Problem to work on: From the entries that follow, report every line in which "October" occurs.

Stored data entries
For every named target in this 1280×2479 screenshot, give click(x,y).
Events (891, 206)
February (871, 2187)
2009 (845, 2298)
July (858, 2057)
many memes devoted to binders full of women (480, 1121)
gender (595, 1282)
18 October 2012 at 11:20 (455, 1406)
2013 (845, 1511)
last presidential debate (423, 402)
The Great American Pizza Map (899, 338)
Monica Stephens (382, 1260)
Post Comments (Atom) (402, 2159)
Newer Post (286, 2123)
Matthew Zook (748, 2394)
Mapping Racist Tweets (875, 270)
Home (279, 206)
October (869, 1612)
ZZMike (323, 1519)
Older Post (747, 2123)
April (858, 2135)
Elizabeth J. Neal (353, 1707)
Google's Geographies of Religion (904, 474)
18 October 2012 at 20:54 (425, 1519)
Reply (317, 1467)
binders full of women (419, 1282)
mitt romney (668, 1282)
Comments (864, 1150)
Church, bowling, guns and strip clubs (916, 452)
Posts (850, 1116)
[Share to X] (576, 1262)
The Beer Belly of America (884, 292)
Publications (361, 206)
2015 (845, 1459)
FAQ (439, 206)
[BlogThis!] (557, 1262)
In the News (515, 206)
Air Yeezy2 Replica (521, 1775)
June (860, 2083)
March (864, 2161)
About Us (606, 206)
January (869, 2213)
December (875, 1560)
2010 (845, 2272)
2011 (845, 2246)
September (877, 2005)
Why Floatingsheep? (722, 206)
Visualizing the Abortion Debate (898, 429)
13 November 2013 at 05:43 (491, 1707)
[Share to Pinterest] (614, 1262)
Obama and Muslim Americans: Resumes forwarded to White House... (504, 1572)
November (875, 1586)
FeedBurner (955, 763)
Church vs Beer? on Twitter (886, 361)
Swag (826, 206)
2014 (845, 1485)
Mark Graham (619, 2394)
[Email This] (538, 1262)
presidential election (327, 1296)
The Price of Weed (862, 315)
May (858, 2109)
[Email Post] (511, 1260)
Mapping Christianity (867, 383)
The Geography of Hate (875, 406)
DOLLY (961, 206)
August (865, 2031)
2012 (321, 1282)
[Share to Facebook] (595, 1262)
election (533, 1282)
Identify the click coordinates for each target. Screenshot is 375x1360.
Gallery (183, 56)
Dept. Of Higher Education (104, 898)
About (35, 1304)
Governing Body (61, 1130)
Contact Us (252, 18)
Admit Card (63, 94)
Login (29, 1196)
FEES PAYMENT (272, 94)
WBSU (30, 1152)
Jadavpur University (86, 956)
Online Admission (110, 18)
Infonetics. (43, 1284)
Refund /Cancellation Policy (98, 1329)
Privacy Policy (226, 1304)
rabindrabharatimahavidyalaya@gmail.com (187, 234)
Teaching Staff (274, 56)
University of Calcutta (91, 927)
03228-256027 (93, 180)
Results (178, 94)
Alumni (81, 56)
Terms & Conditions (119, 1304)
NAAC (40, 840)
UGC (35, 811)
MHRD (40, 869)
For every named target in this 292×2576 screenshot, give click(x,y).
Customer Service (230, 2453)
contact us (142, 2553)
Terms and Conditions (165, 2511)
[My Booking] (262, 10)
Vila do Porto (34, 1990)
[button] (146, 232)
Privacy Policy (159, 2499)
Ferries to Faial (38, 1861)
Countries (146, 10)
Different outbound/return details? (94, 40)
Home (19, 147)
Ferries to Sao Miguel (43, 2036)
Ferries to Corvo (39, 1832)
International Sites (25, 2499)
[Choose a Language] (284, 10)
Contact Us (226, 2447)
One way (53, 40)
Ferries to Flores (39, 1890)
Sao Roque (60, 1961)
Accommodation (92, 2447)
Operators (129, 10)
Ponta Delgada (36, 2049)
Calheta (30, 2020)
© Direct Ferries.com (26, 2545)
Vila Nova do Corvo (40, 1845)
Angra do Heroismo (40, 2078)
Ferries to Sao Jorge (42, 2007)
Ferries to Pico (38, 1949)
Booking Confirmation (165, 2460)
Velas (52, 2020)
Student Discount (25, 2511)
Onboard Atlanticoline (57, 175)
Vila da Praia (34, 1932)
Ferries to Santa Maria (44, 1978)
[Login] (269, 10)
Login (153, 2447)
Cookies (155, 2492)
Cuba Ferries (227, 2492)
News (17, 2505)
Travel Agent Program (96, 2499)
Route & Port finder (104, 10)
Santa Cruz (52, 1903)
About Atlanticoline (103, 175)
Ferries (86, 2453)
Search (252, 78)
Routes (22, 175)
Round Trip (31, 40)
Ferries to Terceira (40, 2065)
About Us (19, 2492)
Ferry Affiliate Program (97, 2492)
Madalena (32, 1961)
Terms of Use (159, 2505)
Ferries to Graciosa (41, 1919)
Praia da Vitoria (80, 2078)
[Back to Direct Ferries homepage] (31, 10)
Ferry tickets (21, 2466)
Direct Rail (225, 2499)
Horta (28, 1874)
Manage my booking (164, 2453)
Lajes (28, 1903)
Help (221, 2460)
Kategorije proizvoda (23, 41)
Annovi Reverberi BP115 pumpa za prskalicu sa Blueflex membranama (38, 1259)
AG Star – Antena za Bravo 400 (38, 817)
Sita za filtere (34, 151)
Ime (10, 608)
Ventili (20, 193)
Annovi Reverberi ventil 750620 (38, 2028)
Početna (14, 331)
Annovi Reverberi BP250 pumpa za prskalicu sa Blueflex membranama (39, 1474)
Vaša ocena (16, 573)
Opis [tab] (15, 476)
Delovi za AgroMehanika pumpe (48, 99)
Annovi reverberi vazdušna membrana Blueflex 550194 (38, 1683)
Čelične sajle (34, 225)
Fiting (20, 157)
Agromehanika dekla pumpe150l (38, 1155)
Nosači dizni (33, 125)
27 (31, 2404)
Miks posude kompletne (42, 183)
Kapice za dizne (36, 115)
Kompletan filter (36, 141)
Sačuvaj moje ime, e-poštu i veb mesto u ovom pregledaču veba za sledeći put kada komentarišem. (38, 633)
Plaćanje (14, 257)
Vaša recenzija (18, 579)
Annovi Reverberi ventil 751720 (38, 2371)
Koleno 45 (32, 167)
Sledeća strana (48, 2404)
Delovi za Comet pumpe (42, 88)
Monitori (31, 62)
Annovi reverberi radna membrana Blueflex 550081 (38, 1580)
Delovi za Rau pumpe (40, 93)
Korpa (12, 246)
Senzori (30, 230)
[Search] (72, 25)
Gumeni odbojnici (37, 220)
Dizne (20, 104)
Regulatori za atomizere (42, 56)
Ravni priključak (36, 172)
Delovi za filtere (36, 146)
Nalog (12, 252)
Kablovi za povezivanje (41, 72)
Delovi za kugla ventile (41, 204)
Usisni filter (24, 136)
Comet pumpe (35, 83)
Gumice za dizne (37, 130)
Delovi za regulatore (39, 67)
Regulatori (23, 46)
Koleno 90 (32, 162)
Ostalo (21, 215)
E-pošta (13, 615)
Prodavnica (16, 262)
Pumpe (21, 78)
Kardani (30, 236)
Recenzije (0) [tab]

Expected answer:
18 October 2012 at 11:20 (455, 1406)
October (869, 1612)
18 October 2012 at 20:54 (425, 1519)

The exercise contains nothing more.